Home | Conferences | Techknowledge | 9th National Conference | Analysing And Preventing The Challenging Issues Related To Web Scraping

Analysing And Preventing The Challenging Issues Related To Web Scraping

02/04/2011 15:43:00

Font size:

The Internet is messed up with personal websites and blogs and other sites where millions of people post information about themselves. There is a technique and legitimate set of tools available you with raw and accurate data in the least amount of effort on your part, through which you can search all of these accessible websites and retrieve relevant information. This technique is called Web Scraping. The tools can simulate user interactions and can automatically store the resultant display. There are many valid reasons for uses of web Scraping by various Web Analyzer, Ethical Hacker, Developers, and Authenticate User’s Decision Analyst etc. Even though it has been observed that many a times Web Scraping is used for illegal or illicit purposes. For instance Web Scraping is used for anything disagreeable, or anything that would violate anyone else's copyright. Therefore In this paper we propose various issues related to web scraping and discuss some prevention techniques for these issues. It will provide you better solution for scraping as well as prevention methods of discussed issues.

1.    Introduction: When developing a system that uses online data from external parties, many companies take the careful approach meaning that they use a formal documented legal process where permission is granted and a revenue package is agreed upon. However, these same companies tend to be frustrated when it comes to their own data being leveraged by other parties, who have less to lose and that do not take this prudent approach.

These companies normally use web-scraping to harvest their information. Web scraping can be defined as the act of going through the content of a website for the purpose of extracting information from it. It is typically implemented by means of authoring an automated agent that makes appropriate HTTP requests to the website with the desired content, and 'scrapes' the said content from the result of the HTTP request. The scraping (or extraction or harvesting) is used to collect content such as user-data, image-links, user-comments, email addresses or any other data of potential value from the source website [1].

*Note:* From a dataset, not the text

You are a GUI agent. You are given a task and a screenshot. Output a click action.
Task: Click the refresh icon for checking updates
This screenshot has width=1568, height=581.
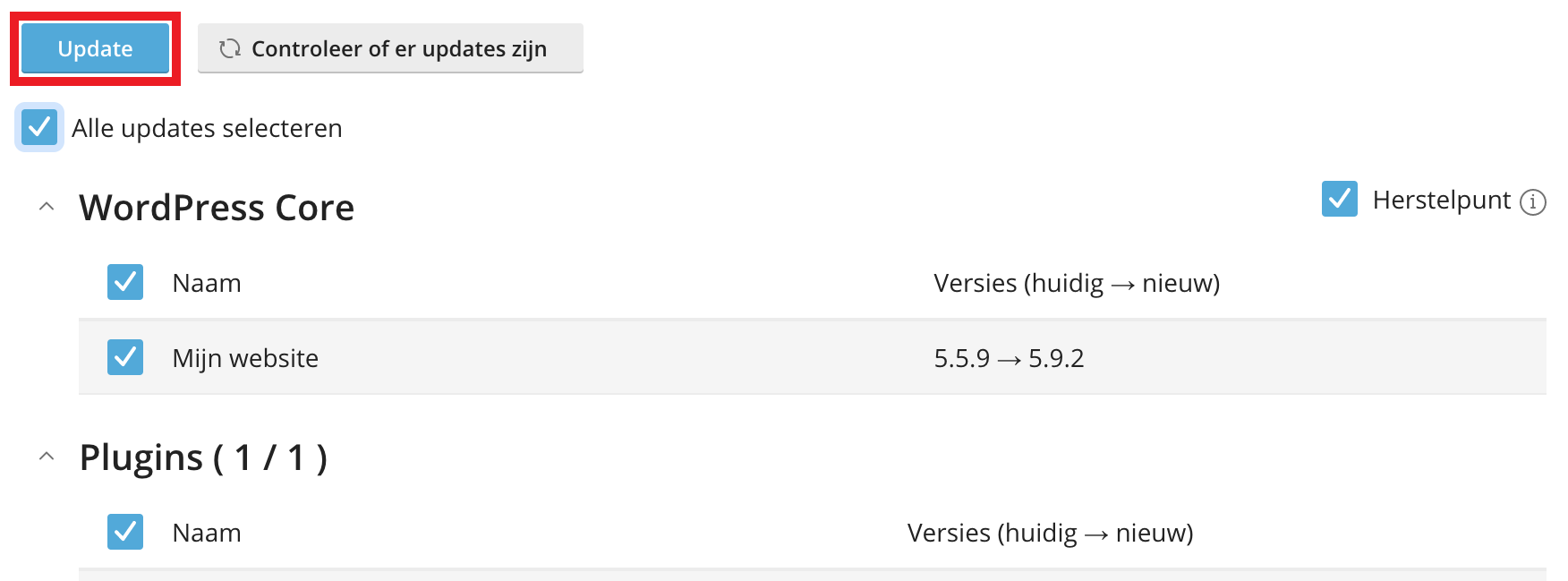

In this technique the main focus is given on the transformation of unstructured Web content, coded in HTML format into structured data that can be stored and analyzed in a central local database or spreadsheet. Web scraping is also related to Web automation, which simulates human Web browsing using computer software. Web scraping is used for many purposes like online price comparison, weather data monitoring, website change detection, Web research, Web content mashup and Web data integration . It will save your hundreds of thousands of man-hours.
You can generate sales leads, harvest product pricing data, duplicate an online database, capture financial data, real estate data, job postings, auction info and more via our leading web scraping services [2].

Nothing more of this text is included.